Tan impressed the audience with his soaring beaten jumps, his maturity, and his timing in catching Atienza in the fish dive.
The lyrical Kim Abrogena reprised her role in the “Merry Widow” pas de deux with Jimmy Lumba as her partner. Abrogena danced with delicate rapture while Lumba was a tender and attentive partner. The only problem with this number was the shadowy lighting which tended to hide the dancers’ facial expressions.
Regina Magbitang and Dominador Delmo flew through their solos with great enthusiasm, pulling out powerful moves. Magbitang threw off sharp fouettés (whipped turns) in different directions. Delmo’s leaps were suspended long enough to do a scissor split with his legs.
Tony Fabella’s “Sa Entablado” was a series of solos, duets and ensemble work set to Filipino music that recalled the big band era at the turn of the 20th century. The late choreographer was noted for his musicality and phrasing.

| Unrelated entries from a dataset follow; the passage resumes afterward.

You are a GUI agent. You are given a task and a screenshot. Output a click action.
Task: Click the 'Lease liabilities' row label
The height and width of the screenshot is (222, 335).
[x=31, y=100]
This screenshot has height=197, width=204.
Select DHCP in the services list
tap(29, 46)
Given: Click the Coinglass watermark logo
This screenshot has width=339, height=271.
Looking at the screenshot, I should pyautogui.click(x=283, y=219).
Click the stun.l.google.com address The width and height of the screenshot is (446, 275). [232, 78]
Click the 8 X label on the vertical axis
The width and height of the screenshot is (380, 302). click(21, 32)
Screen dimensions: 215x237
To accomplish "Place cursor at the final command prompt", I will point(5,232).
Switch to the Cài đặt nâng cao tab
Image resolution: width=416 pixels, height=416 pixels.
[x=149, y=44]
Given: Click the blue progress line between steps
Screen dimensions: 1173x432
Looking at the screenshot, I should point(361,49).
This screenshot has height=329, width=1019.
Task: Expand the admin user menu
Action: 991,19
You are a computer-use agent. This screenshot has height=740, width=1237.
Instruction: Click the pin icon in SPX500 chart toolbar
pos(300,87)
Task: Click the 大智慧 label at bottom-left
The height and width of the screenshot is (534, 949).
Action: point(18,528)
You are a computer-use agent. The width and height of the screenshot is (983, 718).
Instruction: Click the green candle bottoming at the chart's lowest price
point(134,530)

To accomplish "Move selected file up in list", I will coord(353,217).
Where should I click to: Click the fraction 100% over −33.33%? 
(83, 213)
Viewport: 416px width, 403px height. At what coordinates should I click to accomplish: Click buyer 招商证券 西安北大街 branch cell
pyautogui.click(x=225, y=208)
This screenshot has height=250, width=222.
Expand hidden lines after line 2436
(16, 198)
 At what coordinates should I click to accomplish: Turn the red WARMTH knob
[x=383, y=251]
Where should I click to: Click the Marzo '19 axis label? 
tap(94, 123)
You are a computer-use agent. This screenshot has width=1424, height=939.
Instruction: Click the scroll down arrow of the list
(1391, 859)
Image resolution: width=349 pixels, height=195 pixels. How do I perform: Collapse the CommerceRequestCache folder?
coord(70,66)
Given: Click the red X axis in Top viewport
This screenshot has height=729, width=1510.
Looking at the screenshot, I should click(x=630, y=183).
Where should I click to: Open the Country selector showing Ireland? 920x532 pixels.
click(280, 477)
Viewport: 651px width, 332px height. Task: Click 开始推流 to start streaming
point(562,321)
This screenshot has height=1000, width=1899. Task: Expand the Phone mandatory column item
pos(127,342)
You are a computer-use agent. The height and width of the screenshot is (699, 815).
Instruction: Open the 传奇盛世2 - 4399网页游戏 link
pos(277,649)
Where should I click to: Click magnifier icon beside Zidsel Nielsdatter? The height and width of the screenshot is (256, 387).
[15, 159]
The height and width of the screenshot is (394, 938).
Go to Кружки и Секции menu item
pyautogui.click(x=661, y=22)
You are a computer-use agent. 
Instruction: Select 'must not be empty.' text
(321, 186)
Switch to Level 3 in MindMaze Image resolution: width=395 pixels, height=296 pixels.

At the matinee, the dancing was efficient but not compelling. The dancers lacked the panache that matched the music. Amid the throng, Mikaela Samson stood out with her stylistic nuances and expressive upper body.
The ultimate show piece was PBT artistic director Ron Jaynario’s “Serye at Sayaw,” a story about a girl who gets entangled in different relationships. The OPM music resonated with the audience.
Abrogena, the lead, performed with warmth, fluidity and an all-encompassing passion for life. Her love interest, Matthew Davo, threw himself into the role with care.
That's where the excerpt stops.